Health Canada to allow importation of drugs needed to treat opioid addiction
Prescription pill bottle containing oxycodone and acetaminophen are shown on June 20, 2012. (Graeme Roy / THE CANADIAN PRESS)
Sheryl Ubelacker, The Canadian Press
Published Wednesday, June 28, 2017 5:30PM EDT
Last Updated Wednesday, June 28, 2017 6:33PM EDT
TORONTO -- Provinces and territories are now able to import urgently needed medications that are not available in Canada to treat the growing incidence of opioid dependence under new Health Canada regulations announced Tuesday.
"The new regulatory pathway will enable public health officials to access drugs that aren't approved in Canada that can be used in public health emergencies, like what we're seeing in the opioid crisis," Suzy McDonald, assistant deputy minister of the department's Opioid Response Team, told a media briefing from Ottawa.
"Our goal is to provide timely and greater access to drugs not available in Canada to help address health crisis situations," she said. "It enables public health professionals to access drugs that trusted regulators in the United States, the European Union or Switzerland have already reviewed and can be used as safe and effective treatments."
Health Canada has published an initial list of drugs for import, including injectable Vivitrol and orally dissolving Suboxone -- replacement medications for those trying to kick the opioid habit.
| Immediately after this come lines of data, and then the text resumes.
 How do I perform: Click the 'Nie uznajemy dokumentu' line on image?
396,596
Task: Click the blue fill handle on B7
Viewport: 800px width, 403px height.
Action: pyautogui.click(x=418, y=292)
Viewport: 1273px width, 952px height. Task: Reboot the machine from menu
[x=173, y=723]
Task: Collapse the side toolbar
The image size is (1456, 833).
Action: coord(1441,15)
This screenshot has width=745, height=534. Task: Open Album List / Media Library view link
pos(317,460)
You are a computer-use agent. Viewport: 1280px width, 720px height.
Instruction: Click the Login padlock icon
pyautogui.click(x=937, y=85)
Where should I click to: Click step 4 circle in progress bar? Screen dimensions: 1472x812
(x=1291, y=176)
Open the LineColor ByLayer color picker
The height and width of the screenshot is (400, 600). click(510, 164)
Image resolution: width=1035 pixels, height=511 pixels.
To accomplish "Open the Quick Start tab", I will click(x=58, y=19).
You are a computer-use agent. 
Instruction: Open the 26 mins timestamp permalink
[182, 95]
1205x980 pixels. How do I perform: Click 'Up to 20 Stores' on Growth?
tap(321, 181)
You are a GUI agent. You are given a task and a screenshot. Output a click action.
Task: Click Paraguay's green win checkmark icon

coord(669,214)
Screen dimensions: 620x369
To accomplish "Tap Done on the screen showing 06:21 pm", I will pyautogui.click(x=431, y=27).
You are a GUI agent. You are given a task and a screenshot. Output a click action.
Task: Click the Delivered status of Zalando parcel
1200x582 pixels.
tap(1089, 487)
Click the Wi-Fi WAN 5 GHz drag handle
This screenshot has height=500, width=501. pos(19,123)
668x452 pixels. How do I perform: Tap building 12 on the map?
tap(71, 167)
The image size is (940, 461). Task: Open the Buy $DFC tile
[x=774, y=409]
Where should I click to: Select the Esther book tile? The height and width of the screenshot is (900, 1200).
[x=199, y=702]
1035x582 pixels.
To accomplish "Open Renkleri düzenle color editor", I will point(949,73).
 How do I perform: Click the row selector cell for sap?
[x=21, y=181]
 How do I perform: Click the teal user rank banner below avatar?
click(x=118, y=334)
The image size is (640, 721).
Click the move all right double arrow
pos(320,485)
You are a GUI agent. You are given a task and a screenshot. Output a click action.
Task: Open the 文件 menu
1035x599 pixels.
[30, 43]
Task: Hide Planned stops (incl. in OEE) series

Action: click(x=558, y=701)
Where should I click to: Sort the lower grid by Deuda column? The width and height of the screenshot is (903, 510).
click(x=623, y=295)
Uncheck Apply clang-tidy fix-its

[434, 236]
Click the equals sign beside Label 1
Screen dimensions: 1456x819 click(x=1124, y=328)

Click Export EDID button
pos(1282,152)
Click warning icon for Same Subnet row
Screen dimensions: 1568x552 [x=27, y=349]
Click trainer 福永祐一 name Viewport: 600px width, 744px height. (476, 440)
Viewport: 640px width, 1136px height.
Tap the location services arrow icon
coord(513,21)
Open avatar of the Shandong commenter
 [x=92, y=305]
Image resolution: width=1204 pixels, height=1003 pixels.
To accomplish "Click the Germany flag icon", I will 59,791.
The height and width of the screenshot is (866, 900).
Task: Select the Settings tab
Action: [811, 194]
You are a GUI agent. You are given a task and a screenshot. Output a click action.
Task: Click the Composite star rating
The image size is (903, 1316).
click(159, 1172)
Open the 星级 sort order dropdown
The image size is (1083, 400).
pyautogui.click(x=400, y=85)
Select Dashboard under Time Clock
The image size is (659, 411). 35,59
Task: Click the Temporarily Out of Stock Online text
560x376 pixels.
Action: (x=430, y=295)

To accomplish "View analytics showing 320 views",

"The idea is that we would have more tools at the disposal of treating physicians for especially those very hard-to-treat patients or to have access to medications that are not used all that widely in Canada (because) ... a company hasn't decided to come and seek market access," said Dr. Supriya Sharma, chief medical adviser for Health Canada.
The imported medications will remain on the list for one year, after which time they will be removed unless Health Canada receives notification for continued access to the medication to address an urgent or continuing public health need.
Medications to treat opioid use disorder and tuberculosis have been identified by public health officials as those needing immediate access. Examples of other drugs that could be approved for importation through the process are those for treating pandemic viruses or other public and military health emergencies.
McDonald said specific medications are added to the list based on requests from provincial or territorial medical officers of health, who have determined there is an urgent need at the population level.
British Columbia, which has been experiencing a rash of opioid-related overdose deaths in recent years, has requested several medications aimed at treating residents with what's known as opioid use disorder.
Dr. Bonnie Henry, B.C.'s deputy provincial health officer, said many of the requested medications are sold in Canada, but not in optimal formulations.
"So it just basically increases the number of products that are available to support people when they're going through recovery from opioid use disorders," said Henry. "And the products that we've requested be available are ones that our addiction specialists have said they think would be helpful."
Last year, about 23,000 B.C. residents were receiving opioid-substitution therapy in the form of methadone or Suboxone. That figure include those who have not sought treatment for abuse of prescription opioids such as oxycodone or illicit fentanyl pills sold on the street.
The province recorded 935 opioid-related overdose deaths in B.C. in 2016. So far this year, there have already been 488 such deaths, said Henry, who conceded that "we don't seem to be turning the corner" on the crisis, despite a multi-pronged approach aimed at curbing the drug epidemic and reducing fatalities.
"These new medications aren't going to solve our problem," she said from Vancouver, "but they certainly make more options available for people."
It's not known how many Canadians are hooked on opioids, but the highly addictive drugs were responsible for an estimated 2,500 overdose deaths across the country in 2016 -- a number that is likely to be surpassed this year.
"It goes without saying that Canada is experiencing an unprecedented public-health crisis of opioid-related overdoses and deaths," said Dr. Theresa Tam, chief public health officer of Canada.
"If the current trend continues, deaths in Canada could be higher than 3,000 in 2017."
Tam said Health Canada is collecting data on the number of opioid-related overdose deaths from the provinces and territories and hopes to begin releasing those numbers on a quarterly basis starting in August.